French Pastor Who Spoke Out Against Fascism

André TrocméAndré Trocmé was the Protestant pastor of the small village of Le Chambon in France. Born into a Huguenot family in Catholic France he understood first-hand the experience of living in a religious minority. Then, in World War I, he was a refugee as his family fled the horrors of the trenches. Perhaps these experiences helped shape his compassion toward those who were vulnerable and homeless.

Resistance to Fascism

When he took the pastorate at Le Chambon in 1934, Trocmé preached on the principles of love of God and one’s neighbor, based on Jesus’ teachings in the Sermon on the Mount. Those principles, lived out by Trocmé and Magda, his wife, filtered into the congregation. Then in 1940, France fell to Nazi Germany. Le Chambon was in the formally independent Vichy region, but as fascism spread into the countryside Trocmé spoke against the rising spirit of fear and hatred. As the stand of the village against fascism was passed on by word of mouth, refugees and those fearing persecution made their way to Le Chambon.

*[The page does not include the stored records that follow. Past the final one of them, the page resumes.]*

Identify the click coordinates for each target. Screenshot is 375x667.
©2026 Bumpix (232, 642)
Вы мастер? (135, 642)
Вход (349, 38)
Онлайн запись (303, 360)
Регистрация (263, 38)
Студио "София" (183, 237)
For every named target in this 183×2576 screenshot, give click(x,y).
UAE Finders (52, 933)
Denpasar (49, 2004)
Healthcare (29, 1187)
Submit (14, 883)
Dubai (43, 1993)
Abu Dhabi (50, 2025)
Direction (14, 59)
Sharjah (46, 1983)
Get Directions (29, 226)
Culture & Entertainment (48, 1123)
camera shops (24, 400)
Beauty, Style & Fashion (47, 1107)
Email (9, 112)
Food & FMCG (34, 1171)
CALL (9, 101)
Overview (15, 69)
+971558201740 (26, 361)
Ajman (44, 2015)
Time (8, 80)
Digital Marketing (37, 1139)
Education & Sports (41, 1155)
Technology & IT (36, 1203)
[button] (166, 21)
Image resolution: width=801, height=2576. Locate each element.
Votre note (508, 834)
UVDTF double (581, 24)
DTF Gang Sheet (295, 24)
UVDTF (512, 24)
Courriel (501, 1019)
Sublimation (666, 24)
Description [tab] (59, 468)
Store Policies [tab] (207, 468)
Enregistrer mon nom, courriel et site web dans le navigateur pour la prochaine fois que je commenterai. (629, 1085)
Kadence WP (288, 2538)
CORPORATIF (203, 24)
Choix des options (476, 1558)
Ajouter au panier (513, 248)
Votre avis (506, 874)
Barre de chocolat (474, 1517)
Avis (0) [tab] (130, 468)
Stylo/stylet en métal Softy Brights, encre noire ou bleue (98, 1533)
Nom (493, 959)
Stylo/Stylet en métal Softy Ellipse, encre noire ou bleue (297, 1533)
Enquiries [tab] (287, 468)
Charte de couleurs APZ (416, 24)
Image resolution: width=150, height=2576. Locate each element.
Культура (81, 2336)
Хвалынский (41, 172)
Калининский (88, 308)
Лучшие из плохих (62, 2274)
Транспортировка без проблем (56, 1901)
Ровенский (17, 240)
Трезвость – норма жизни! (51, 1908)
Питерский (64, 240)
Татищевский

Sheltering of Jews During Nazism’s Reign

In 1942 the Nazis ordered all Jews to be delivered for deportation. Formal resistence to the deportation began around the church elders and presbytery. Jewish refugees were hidden in the village and surrounding homes in spite of searches by the Vichy police and later the Gestapo. Trocmé was arrested briefly and later went into hiding himself, but the resistance continued.

Approximately 2,500 Jews were sheltered by the villagers of Le Chambon, a small number amid the slaughter of millions in the Holocaust. But, in the entire nation of France, Le Chambon was the safest place for Jews to be. As the preacher and conscience of his community, André Trocmé called his flock to a faith that was willing to risk one’s own life to protect the lives of those victimized by hatred and bigotry.


André Trocmé died in 1971. In the following year Israel posthumously awarded him the Medal of Righteousness. A tree was planted in the Yad Vashem memorial, honoring him as one of the righteous among the nations.